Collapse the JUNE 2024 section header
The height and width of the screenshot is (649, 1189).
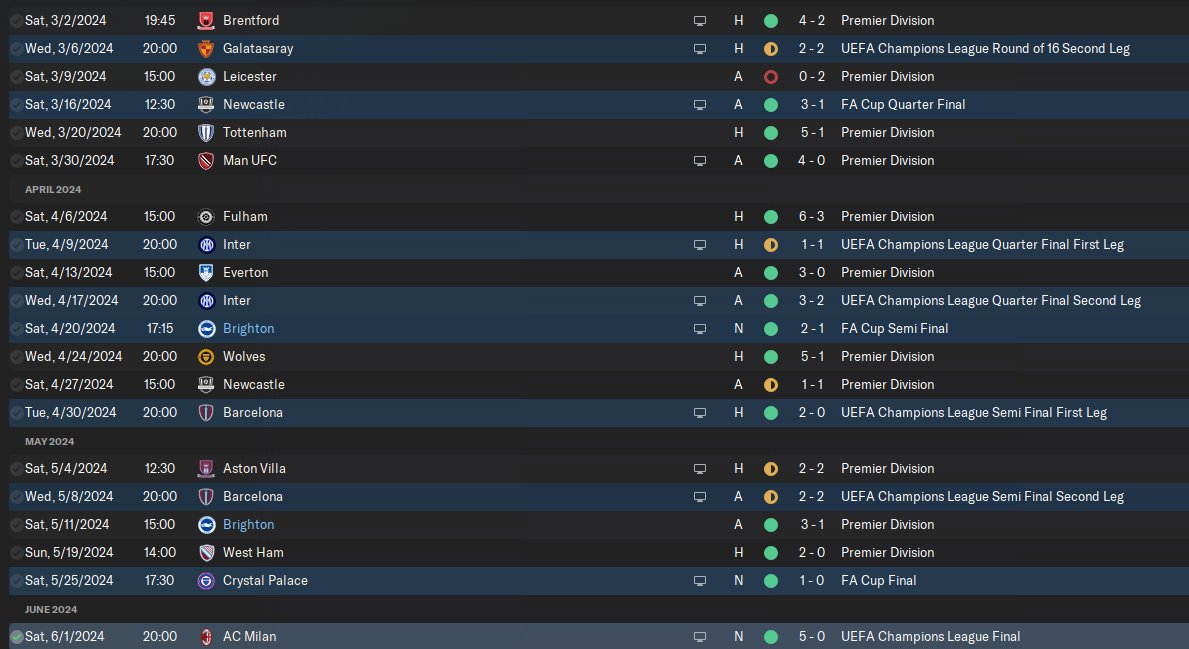tap(51, 610)
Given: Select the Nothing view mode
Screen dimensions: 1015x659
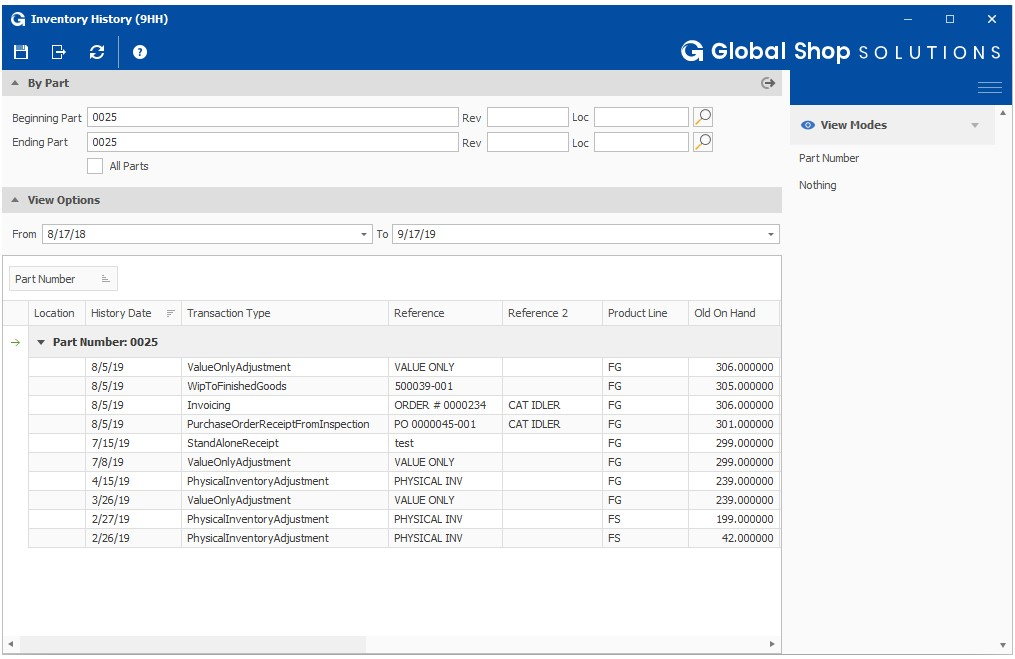Looking at the screenshot, I should tap(818, 185).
------------------------------------
(To do):
The answer must be the full listing, word for word, with no images in it.

(Answer):
Collapse the JUNE 2024 section header
The height and width of the screenshot is (649, 1189).
tap(51, 610)
Given: Select the Nothing view mode
Screen dimensions: 1015x659
Looking at the screenshot, I should tap(818, 185).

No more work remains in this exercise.